- Born: Donna Williams 10 December 1978 (age 47)
- Education: University of Nottingham
- Occupation: Game designer
- Known for: Neopets Meteor Games
- Spouse: Adam Powell

= Donna Powell =

British game designer and businesswoman (born 1978)

Donna Williams Powell (born 10 December 1978) is a British game designer and businesswoman. She is the co-founder of Neopets and Meteor Games.

==Biography==
Williams-Powell grew up in Surrey where she met business partner and then-boyfriend Adam Powell while they were high school students. Williams-Powell attended the University of Nottingham and from September 1997 to July 1999 she ran marketing and web design for Powell's company Shout! Advertising, which operated the third largest click-through program on the Internet by mid-1999. From July 1999 to early 2000, she worked at Speedyclick.com, handling website development and Internet advertising services.

===Neopets===
In September 1999, Williams-Powell created Neopets with Powell. She led site management and operations, which included content planning and game design but later expanded to include managing product promotions and licensing. She expanded Neopets into previously-untapped offline markets, including console games, soft toys, fast-food promotions and collectible card games. In 2003, she helped establish the partnership with Beckett Media to publish the bi-monthly Neopets: The Official Magazine.
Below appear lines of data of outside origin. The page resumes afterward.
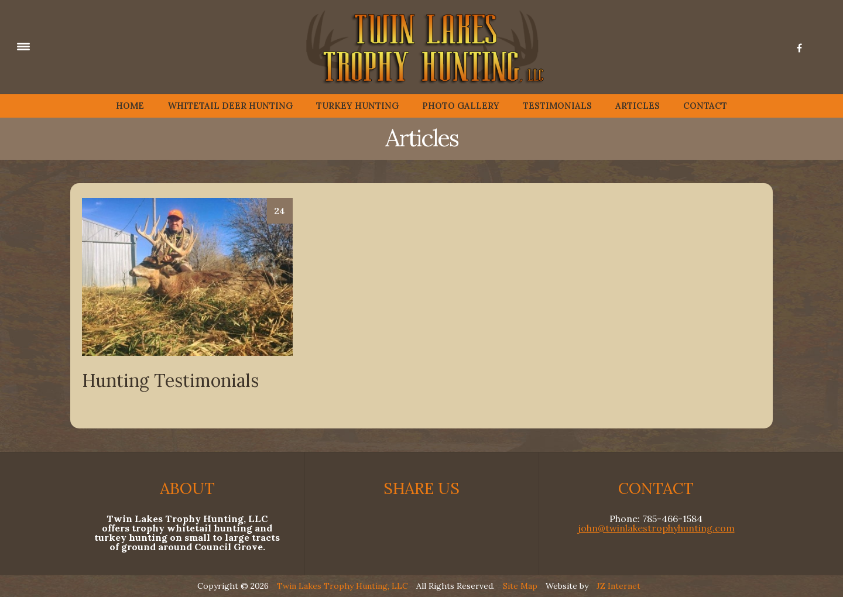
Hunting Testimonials (170, 380)
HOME (130, 105)
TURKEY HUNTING (357, 105)
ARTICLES (637, 105)
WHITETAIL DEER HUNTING (230, 105)
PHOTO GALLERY (460, 105)
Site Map (520, 586)
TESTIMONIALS (557, 105)
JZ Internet (618, 586)
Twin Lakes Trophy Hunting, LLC (342, 586)
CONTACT (705, 105)
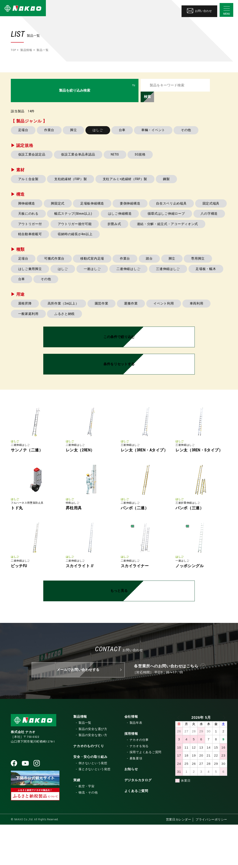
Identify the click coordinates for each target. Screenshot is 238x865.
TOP (13, 50)
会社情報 (131, 757)
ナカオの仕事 (139, 780)
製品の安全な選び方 (93, 769)
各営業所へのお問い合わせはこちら (166, 706)
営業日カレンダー (178, 860)
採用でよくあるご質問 (146, 792)
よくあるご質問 (136, 831)
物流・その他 (88, 832)
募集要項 (136, 798)
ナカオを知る (139, 786)
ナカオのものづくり (88, 786)
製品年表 (136, 763)
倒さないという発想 (93, 803)
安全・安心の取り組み (90, 797)
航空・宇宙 (87, 826)
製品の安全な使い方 (93, 775)
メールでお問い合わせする (78, 710)
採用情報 (131, 774)
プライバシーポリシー (211, 860)
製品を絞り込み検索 (74, 85)
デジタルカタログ (138, 820)
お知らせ (131, 809)
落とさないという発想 (95, 809)
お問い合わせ (199, 9)
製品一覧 (85, 763)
Under Williams-Powell's management and product expansion, Neopets went from its initial launch to over 140 million accounts and 5 billion pageviews per month, and in 2005 was sold to Viacom for US$160 million.

===Meteor Games===
In 2008, she and Powell launched Meteor Games, an independent game studio in West Hollywood, California. Meteor Games' first project was Twin Skies, with the first public demo of the game being shown at the Penny Arcade Expo (PAX) in Seattle. The game was originally planned to be in 3D, but was later changed to become a 2D Flash game. In December 2011, Meteor Games laid off 90% of its staff, shut down the Viacom-backed game Treasure Keepers, and subsequently wound down all operations.

==Personal life==
Williams-Powell married Adam Powell in 2008.